17 - Endure Uncertainty

9.7K 2.1K 237
                                    

Pra tidak menduga kalau perbincangannya dengan ayah Astrid beberapa waktu lalu membuat perempuan itu murka.

"Berani-beraninya kamu nego sama papaku soal di mana aku tinggal setelah kita menikah nanti!" semprot Astrid tiba-tiba.

Perempuan itu mengejutkan Pra dengan datang langsung ke ruangannya, di saat dia sedang membicarakan hal serius bersama Eki. Untung rekannya itu cukup tahu diri dan segera menghindar dengan pergi ke luar ruangan.

"Ada apa, Astrid?" tanya Pra berusaha sabar meskipun setengah mati menahan malu kepada sesama dosen barusan. "Apa nggak bisa urusan pribadi dibicarakan setelah kerja?"

"Ini sudah menjelang malam. Sudah di luar jam kerja," jawab Astrid tak peduli. "Kamu apa-apaan sih, Pra? Bikin emosi saja!"

"Aku? Aku hanya berbicara pada ayahmu, meminta beliau mempertimbangkan kembali tentang apa yang disampaikan pada acara lamaran dulu."

"Kenapa ke ayahku? Bukan ke aku?" tuntut Astrid ngotot.

"Karena ini urusannya adalah aku menyampaikan pendapat mamaku terhadap statement ayahmu, Astrid."

"Kenapa sih soal di mana kita tinggal aja bikin ibumu repot?" bantah Astrid sengit.

Pra terkejut juga mendengar pertanyaan ini. Tetapi dia tidak mau terburu-buru menyimpulkan. "Namanya juga orang tua. Pelan-pelan saja kita menghadapinya. Jangan dibantah dulu. Sebaiknya setelah ini kita segera berunding dan memutuskan nanti akan bagaimana, lalu kita sampaikan kepada orang tuamu dan ibuku tentang rencana kita. Kalau menurutku sih, mending kita tinggal di rumah sendiri aja. Normal seperti pasangan lain. Berkeluarga kan butuh privasi."

"Hah? Tinggal serumah sama kamu? Di rumah sendiri? Jangan mimpi!"

Kali ini Pra benar-benar terkejut oleh pendapat ini. "Astrid, hal seperti ini terbuka untuk didiskusikan. Kita bisa..."

"Aku sudah mantap, nggak mau keluar dari rumahku. Aku nggak mau tinggal sama kamu, juga nggak mau tinggal di rumahmu."

Pra tertegun. "Tapi ini nggak masuk akal, Astrid."

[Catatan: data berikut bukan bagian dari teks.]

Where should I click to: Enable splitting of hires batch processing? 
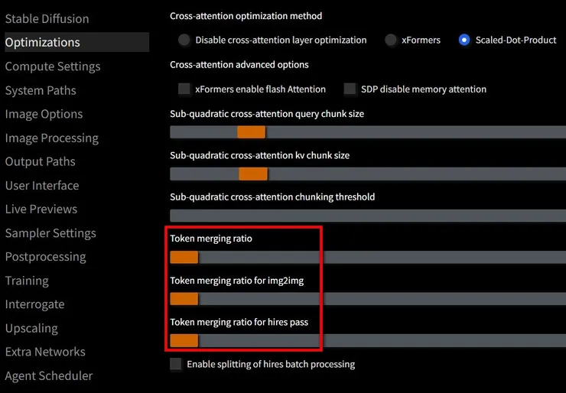[x=177, y=364]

"Apanya yang nggak masuk akal? Aku anak tunggal, Pra. Nggak mungkin aku tinggalin mama dan papaku begitu aja."

Dia anak tunggal, dengan orang tua lengkap yang bahkan masih aktif bekerja. Sedangkan Pra, ibunya janda yang...

Saat Pra masih bingung dengan jalan pikiran Astrid, perempuan itu sudah bersiap pergi. "Pikirin aja apa yang barusan aku bilang. Dan untuk urusan ini aku nggak mau ngalah."

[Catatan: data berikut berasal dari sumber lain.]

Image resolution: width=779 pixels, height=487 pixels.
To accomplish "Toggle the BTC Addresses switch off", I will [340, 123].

Astrid pergi dengan meninggalkan pintu yang ditutup dengan kasar. Dan Pra yang terbengong-bengong, berdiri dengan bersandar pada meja rapat di ruangannya. Tak lama kemudian pintu terbuka lagi. Astrid? Ternyata bukan. Eki. Yang menghampirinya dengan senyum kecut tersungging di bibirnya.

"Apa juga kami bilang, Pra..."

***

Setelah meletakkan belanjaannya di kursi yang ada di dekat Steven, Neri mengatakan niatnya untuk memesan minuman.

"Biar aku saja, Ner," kata Steven.

Dengan sigap Neri menahan pria itu. "Nggak, biar aku saja. Emangnya kamu tahu apa mauku?" tanyanya sambil tersenyum meyakinkan. Lalu berjalan cepat menuju meja pelayanan. Emangnya itu Lidya mau dikemanain? Dia sampahmu, beresin sendiri dong, pikir Neri.

Sambil antre, pikiran Neri berputar cepat. Berusaha memahami karakter Steven yang terserak dalam bentuk kepingan-kepingan tak beraturan seperti puzzle di kepalanya. Belum terbentuk sempurna. Tetapi gadis itu mulai bisa meraba polanya.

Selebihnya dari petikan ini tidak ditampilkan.